En créant en 1959, un << ministère des Affaires culturelles >>, le général De Gaulle  envoyait un message puissant à la France et au monde: << La culture domine tout, elle est la condition sine qua non de notre civilisation …>>.

Sorti des interstices de « l’Éducation nationale », le Département est confié à André Malraux, ministre d’État, un ancien  résistant, compagnon de la Libération, écrivain et grand intellectuel, homme politique humaniste. Celui-ci a assuré, assumé et rassuré. Des décennies après, le Président François Mitterrand décrète « l’exception culturelle » puis parvient à faire admettre « la diversité culturelle » face au risque d’uniformisation culturelle du fait de la mondialisation/globalisation. Jack Lang, professeur de droit international, en a été l’architecte avec, de façon notoire,  « la fête de la musique » le 21 juin, chaque année.

Les grands États modernes sont généralement les plus attachés à leur passé, leur patrimoine, leur histoire pour exister et avancer fièrement et harmonieusement. Ainsi, la culture absorbe ou s’allie à la communication pour donner de la substance au message officiel et donner du relief à l’action  du gouvernement. Elle permet d’élever la conscience citoyenne et nationale pour bâtir une société de compréhension mutuelle, de tolérance, d’acceptation réciproque, dans le respect des différences. De la sorte peut être envisagé le développement dans la paix et la sécurité.
Le développement reste soumis aux aléas de l’incertitude et de la fragilisation dans la vie de toute nation. Les mentalités doivent donc être préparées à pouvoir faire face aux enjeux et défis de divers ordres.

Le développement intégral repose sur le socle d’une intelligence collective  rationnelle comme guide de l’action humaine orientée vers la liberté, le progrès, la responsabilité et la solidarité. C’est l’ouverture aux autres peuples qui favorise les échanges de connaissances et de techniques ou technologies pour entrer dans l’innovation.

Aussi, la culture se trouve bien dans  son rôle d’accompagnement démocratique pour une nation qui veut vivre, se construire et se consolider, au bénéfice de toutes ses composantes et de son environnement. La culture ouvre le chemin de l’humilité, cependant pavé de tentations et autres dérives auxquelles l’on ne peut résister, que par une haute  teneur éthique et une armature morale solide. L’épanouissement humain, c’est à la fois le pain et la liberté, le matériel et l’immatériel, l’epithumia et le noûs.

Données enregistrées:
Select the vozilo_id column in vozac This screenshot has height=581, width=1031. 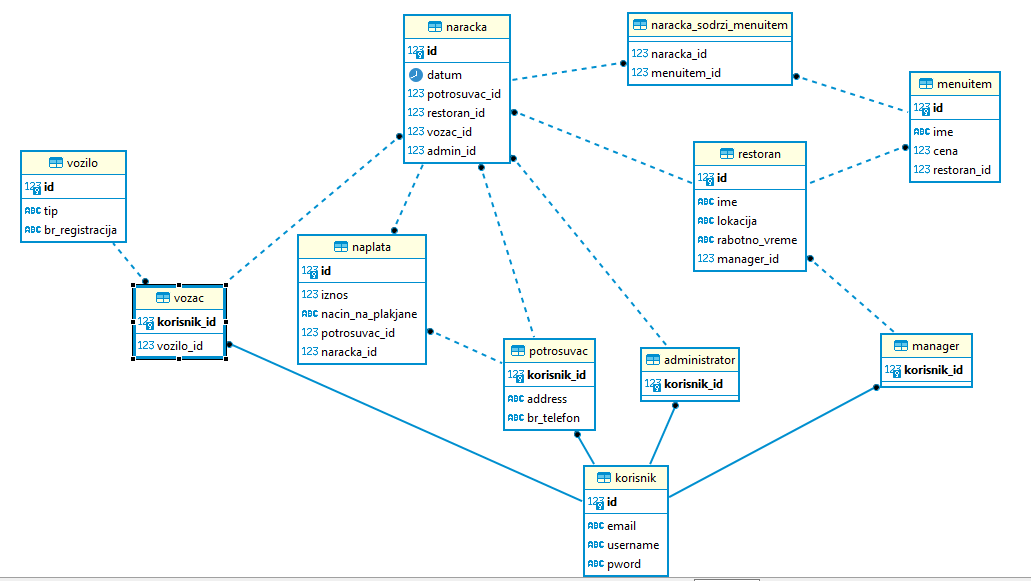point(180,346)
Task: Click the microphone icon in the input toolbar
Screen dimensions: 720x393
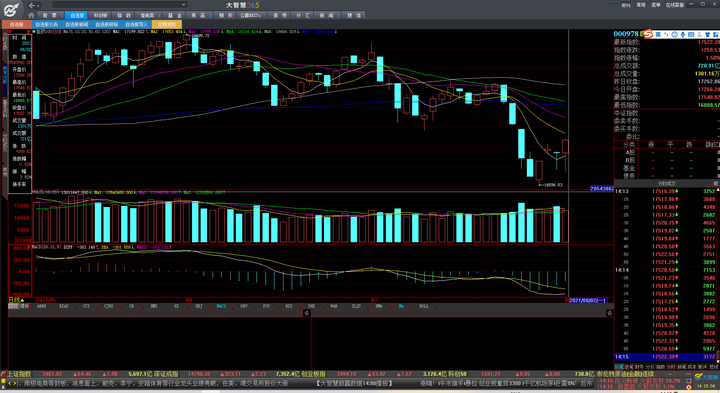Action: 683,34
* * *
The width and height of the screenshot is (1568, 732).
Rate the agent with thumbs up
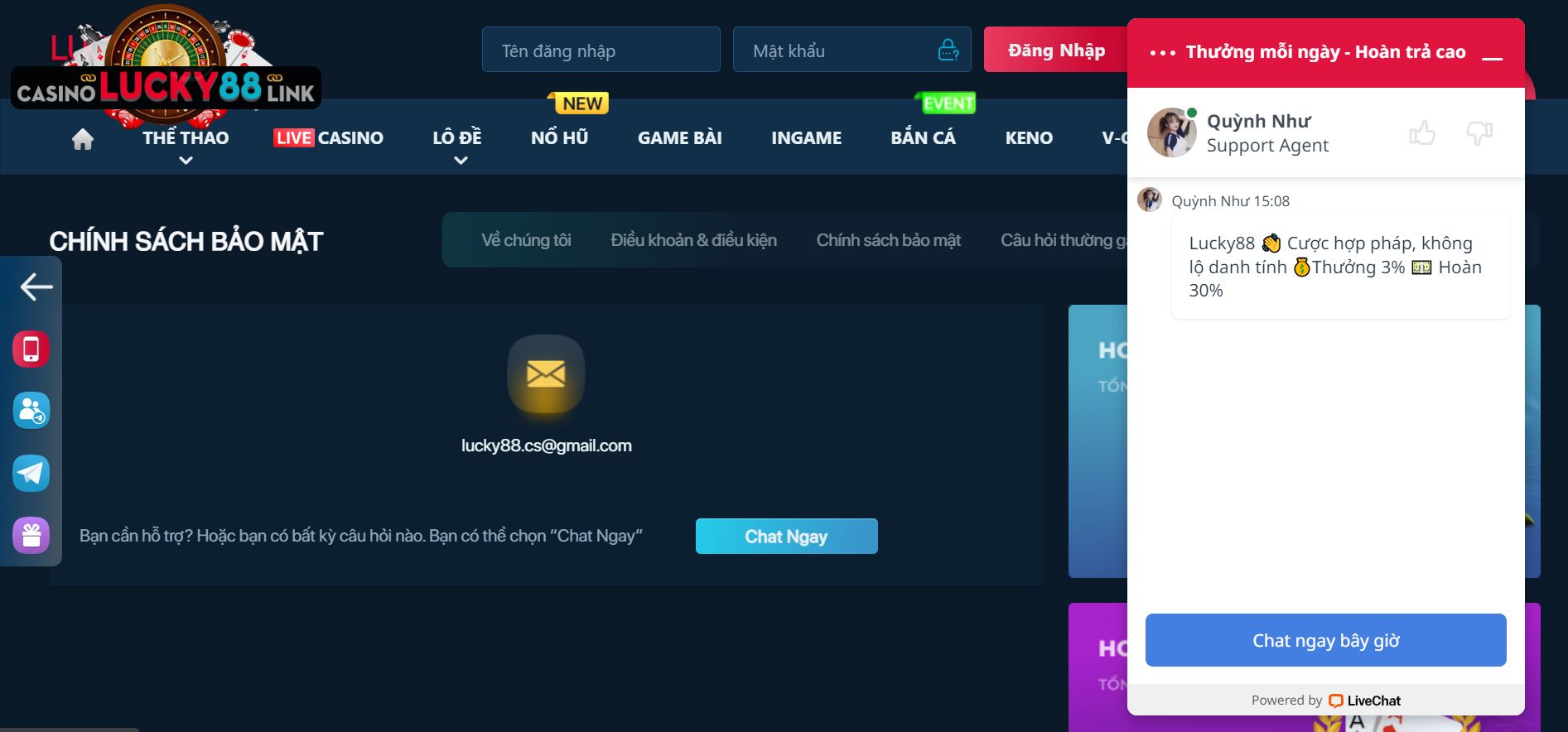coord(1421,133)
* * *
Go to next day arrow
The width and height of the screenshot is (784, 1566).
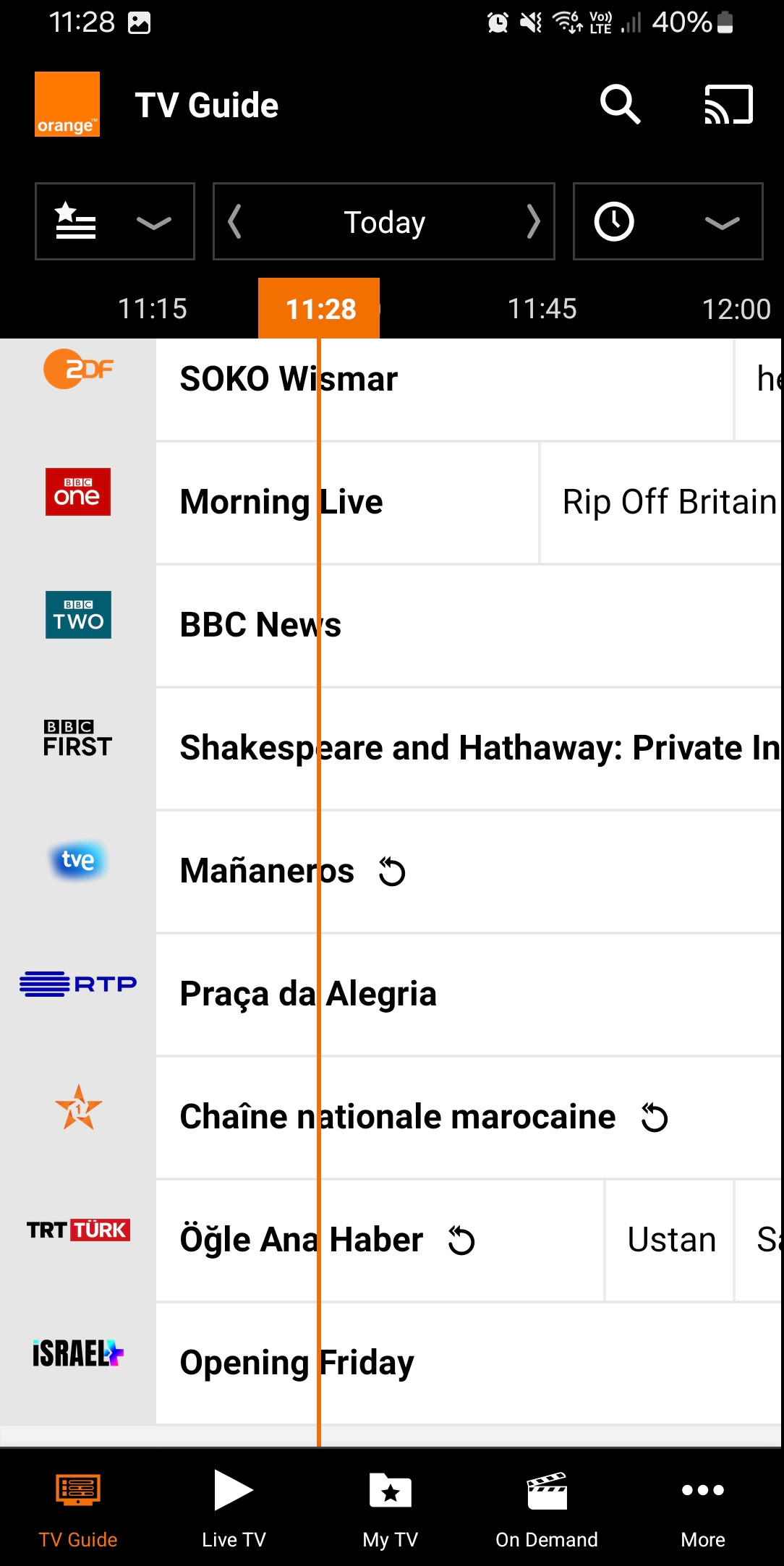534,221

Exercices à traiter:
(a) Citez fidèlement le passage de l'extrait sur la culture, depuis « Sorti des interstices » jusqu'à « juin, chaque année. » inclus.
(b) Selon l'extrait sur la culture, en quelle année le général De Gaulle a-t-il créé le ministère des Affaires culturelles ?
(c) Poursuivez l'extrait consacré à la culture et au développement des nations, en reprenant après sa dernière phrase.

Résultats des exercices:
(a)
Sorti des interstices de « l’Éducation nationale », le Département est confié à André Malraux, ministre d’État, un ancien  résistant, compagnon de la Libération, écrivain et grand intellectuel, homme politique humaniste. Celui-ci a assuré, assumé et rassuré. Des décennies après, le Président François Mitterrand décrète « l’exception culturelle » puis parvient à faire admettre « la diversité culturelle » face au risque d’uniformisation culturelle du fait de la mondialisation/globalisation. Jack Lang, professeur de droit international, en a été l’architecte avec, de façon notoire,  « la fête de la musique » le 21 juin, chaque année.

(b) En 1959.

(c)
Le développement durable consiste donc en une sorte de  » trois en un »: économique et financier, social et éthique, culturel et spirituel. Le tiers facteur culturel est une condition indispensable pour s’inscrire utilement dans la durée. Le triptyque de développement souhaité est ce que le ministre Patrice KOUAMÉ, ancien ministre de l’Emploi et de la Fonction publique, de 1990 à 1993, précédemment Secrétaire Exécutif du Conseil de l’Entente, relève avec sagesse dans un ouvrage  paru en 2011. En effet, selon lui, << Gagner le pari du développement, c’est relever les trois grands défis : culturel, techno- économique , social. ( Patrice KOUAMÉ, Réflexions sur l’économie et les institutions politiques ivoiriennes, Frat Mat Éditions, Abidjan, 2011).

Le général De GAULLE proclamait et déclamait, notamment en créant l’ENA (École Nationale d’Administration) de France, en 1945: << La culture générale est la clé du commandement >>. Il estimait que la défaite de juin 1940 était largement due au manque de vision des chefs, civils et militaires, à l’absence d’anticipation et à  l’abaissement général de la société engluée, sous la IVè République, dans l’indifférence, la division, la corruption et les compromissions.

Des dirigeants sensibles au fait culturel et… à l’histoire, formés à la gestion de l’État, sont  plus à même de comprendre le caractère multidimensionnel de la gouvernance et du développement. Ils sont alors soucieux de valoriser toutes les qualifications et compétences dans la  réalisation d’une grande ambition nationale. La culture ne serait pas de trop dans le processus de réconciliation nationale en Côte d’Ivoire.

C’est par la mobilisation de tous, dans la solidarité et la complémentarité des différences, que se construit une nation forte, fière, performante et compétitive voire conquérante, pacifiquement. La culture crée et renforce le lien social et la citoyenneté, pour l’adhésion confiante aux institutions, l’équilibre durable ainsi que la dynamique de transformation heureuse de la nation.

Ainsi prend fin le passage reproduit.